** Data follows **
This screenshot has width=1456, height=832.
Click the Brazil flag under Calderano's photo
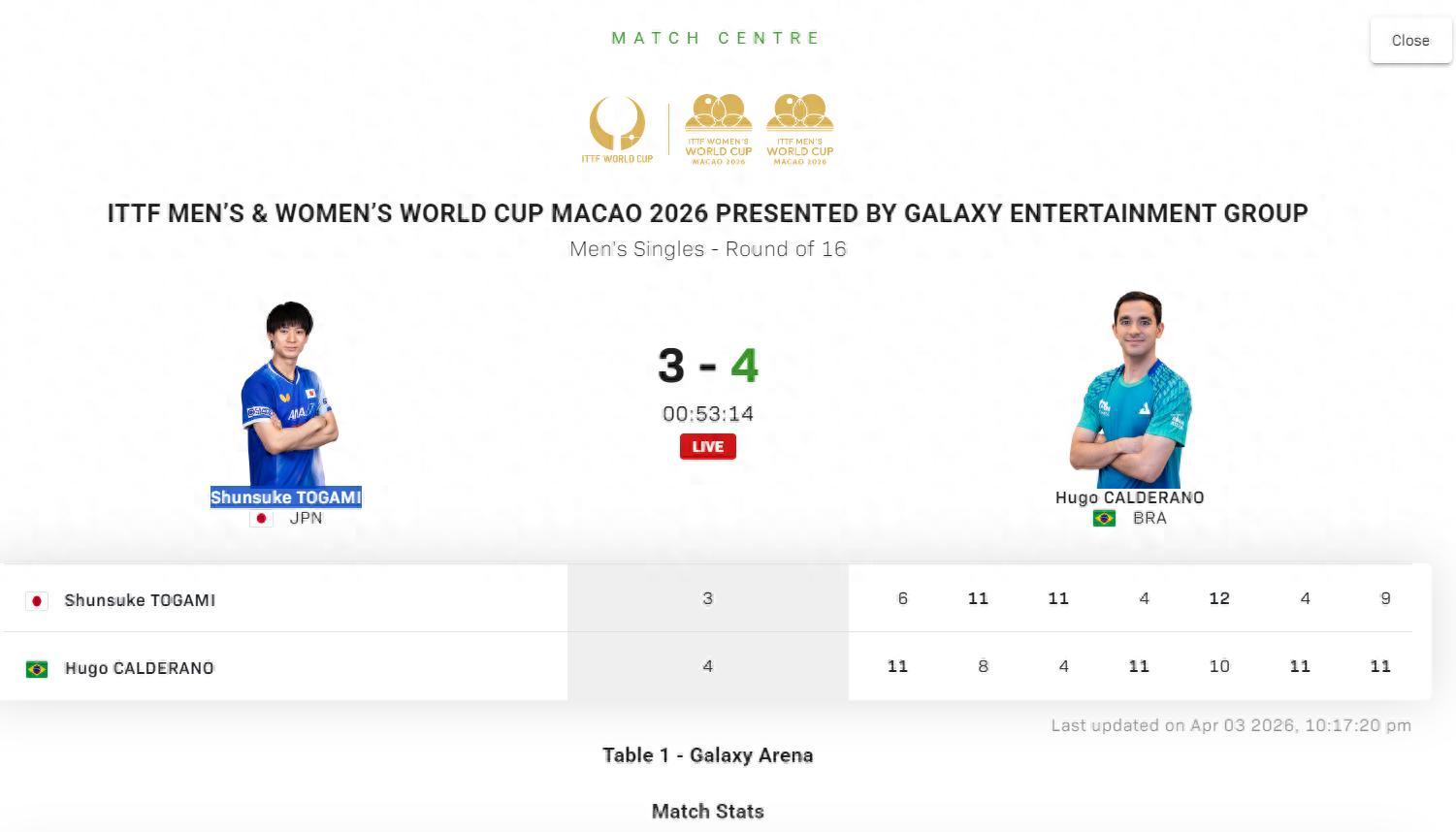pyautogui.click(x=1104, y=519)
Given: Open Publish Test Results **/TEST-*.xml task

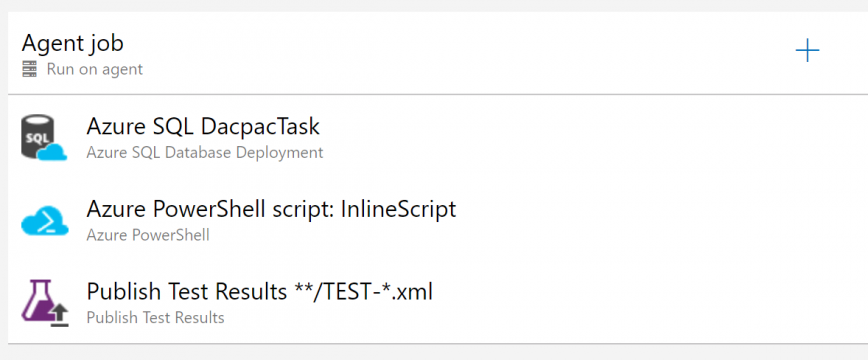Looking at the screenshot, I should pos(438,302).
** End of Data **
Exercise description »
Word for word, set down the lines from the line with "Click the Brazil flag under Calderano's photo" through the last line of the entries, and nothing else; the pictures stay out.

Your response »
Click the Brazil flag under Calderano's photo
pyautogui.click(x=1104, y=519)
Given: Open Publish Test Results **/TEST-*.xml task

Looking at the screenshot, I should pos(438,302).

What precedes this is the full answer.